Extract to read –
One-Third of Physicians Miss Electronic Test Results
March 6, 2013
In a new survey, nearly 30 percent of primary care practitioners said they missed test results sent via an electronic health record notification system.
By Erin Hicks, Everyday Health Staff Writer
MONDAY, March 4, 2013 — Patients might assume that their doctors are keeping close track of their health records, but a new survey shows a large percentage of physicians are missing important electronic alerts, possibly due to the fact they receive too many notifications to reliably keep track of.
Researchers surveyed 2,590 primary care practitioners in the Veterans Affairs (VA) system from June to November 2010. In the survey, almost 30 percent of the doctors reported missing test results posted through an electronic health records (EHR) system.
The survey found that the median number of alerts the doctors received was 63 per day. Eighty-six percent of the doctors perceived the number of alerts to be excessive, and almost 70 percent reported they were receiving more alerts than they could effectively manage, according to a research letter by Hardeep Singh, MD, MPH of the Michael E. DeBakey Veterans Affairs Medical Center in Houston, published online in the Journal of the American Medical Association.
This number didn’t surprise Tejal Gandhi, MD, MPH, associate professor of medicine at Harvard Medical School, who was not involved in the survey.
“I think we have a long way to go to figure out the best ways to alert providers about important test results,” Dr. Gandhi says.
If doctors are not receiving timely information about medical tests, it could potentially mean serious consequences for all patients, she adds, not just those in the VA system.
“There could be serious consequences if it is an important test result and the doctor misses it — for example, leading to a missed or delayed diagnosis of some condition," says Gandhi.
She mentions workload issues, over-alerting, and useability as some of the factors that could be contributing to doctors missing test results.
“Doctors are getting so many alerts it's interrupting their workflow, and they may be blowing by them because they’re trying to do something else,” Gandhi says.
When it comes to useability, according to Gandhi, “In general, health records [systems] don’t do a great job of making sure important things stand out more than lesser important things. That contributes to missing important alerts."
She suggests different ways of triaging alerts could help physicians more easily flag the ones they know they need to look at. “There may be some better strategies, for example, [assigning] one person whose job it is to look at these alerts might be better than having doctors have to manage these alerts in addition to everything else that goes on in their clinic,” she says.
Overall, Electronic Notifications Better Than Paper
Despite the problems with EHRs, Gandhi says electronic records and notifications are better than the paper systems doctors used in the past (and that some still use) in which papers could get lost very easily.
"This is an interesting time because it's right when so many people are adopting these electronic health records. It’s an early time for many hospitals to adopt these systems, so I’m hopeful things will get better as more studies come out and more vendors work to improve their products," she says.

(Stored data)
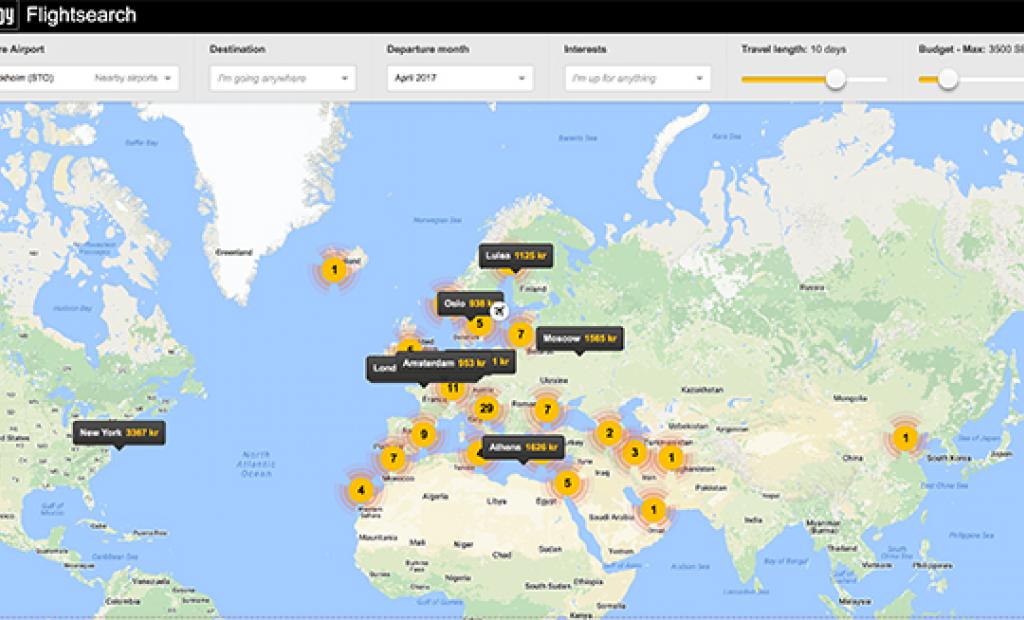Select the cluster marker numbered 9
Screen dimensions: 1024x620
coord(424,434)
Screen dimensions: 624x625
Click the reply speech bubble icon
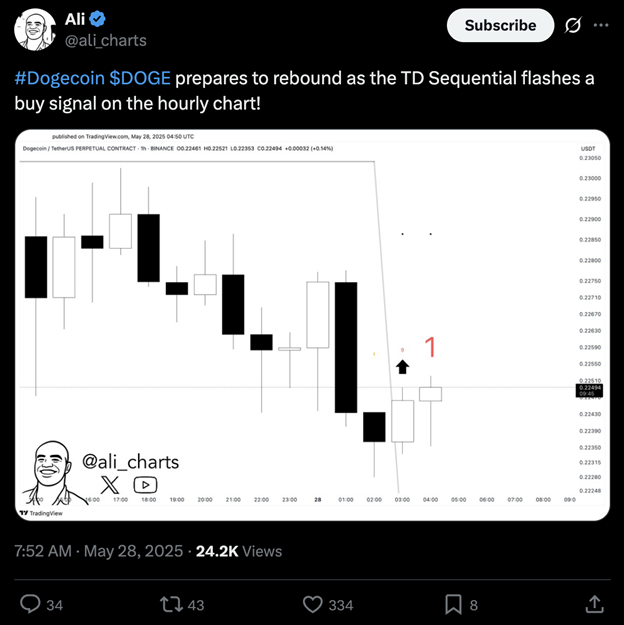(x=30, y=603)
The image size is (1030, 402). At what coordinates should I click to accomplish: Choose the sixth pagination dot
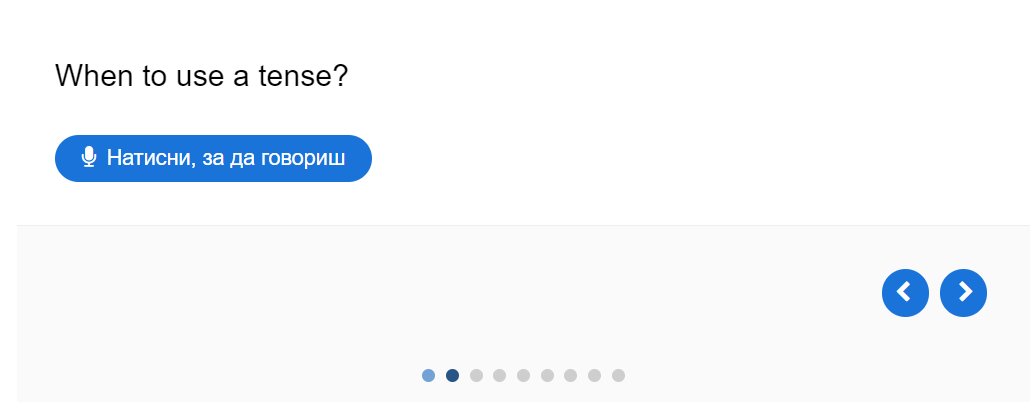[547, 376]
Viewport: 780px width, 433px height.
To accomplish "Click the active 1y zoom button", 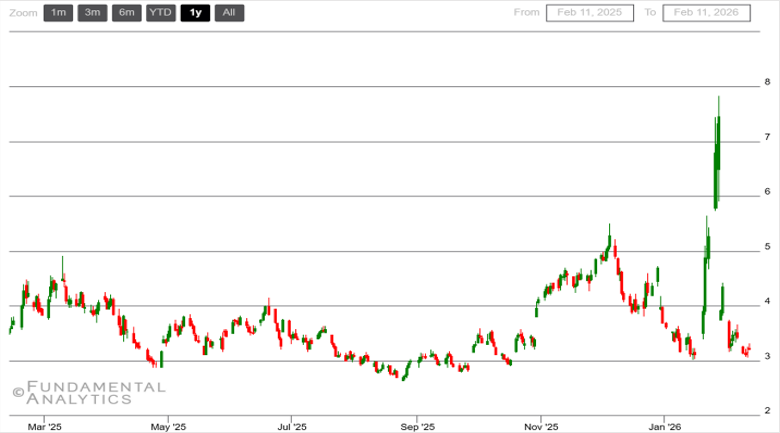I will pos(194,13).
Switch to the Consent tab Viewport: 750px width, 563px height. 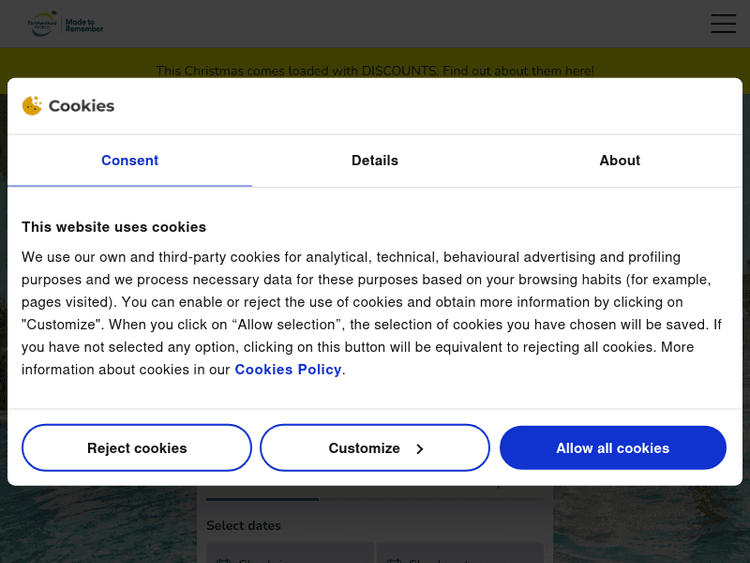pyautogui.click(x=129, y=160)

What you need to do –
1) Using the article on missed test results, decide whether each statement agrees with it, answering yes or no and quoting the deciding words: (a) The survey covered 2,590 primary care practitioners in the VA system. (b) Doctors received a median of 86 alerts per day. (c) Tejal Gandhi took part in the survey.
2) Reproduce the part of the article on missed test results that opens with the words containing "One-Third of Physicians" and closes with "keep track of.".
These records come from a source separate from the text.

Answers to the exercise –
1)
(a) Yes: "Researchers surveyed 2,590 primary care practitioners in the Veterans Affairs (VA) system"
(b) No: "the median number of alerts the doctors received was 63 per day"
(c) No: "who was not involved in the survey"

2)
One-Third of Physicians Miss Electronic Test Results
March 6, 2013
In a new survey, nearly 30 percent of primary care practitioners said they missed test results sent via an electronic health record notification system.
By Erin Hicks, Everyday Health Staff Writer
MONDAY, March 4, 2013 — Patients might assume that their doctors are keeping close track of their health records, but a new survey shows a large percentage of physicians are missing important electronic alerts, possibly due to the fact they receive too many notifications to reliably keep track of.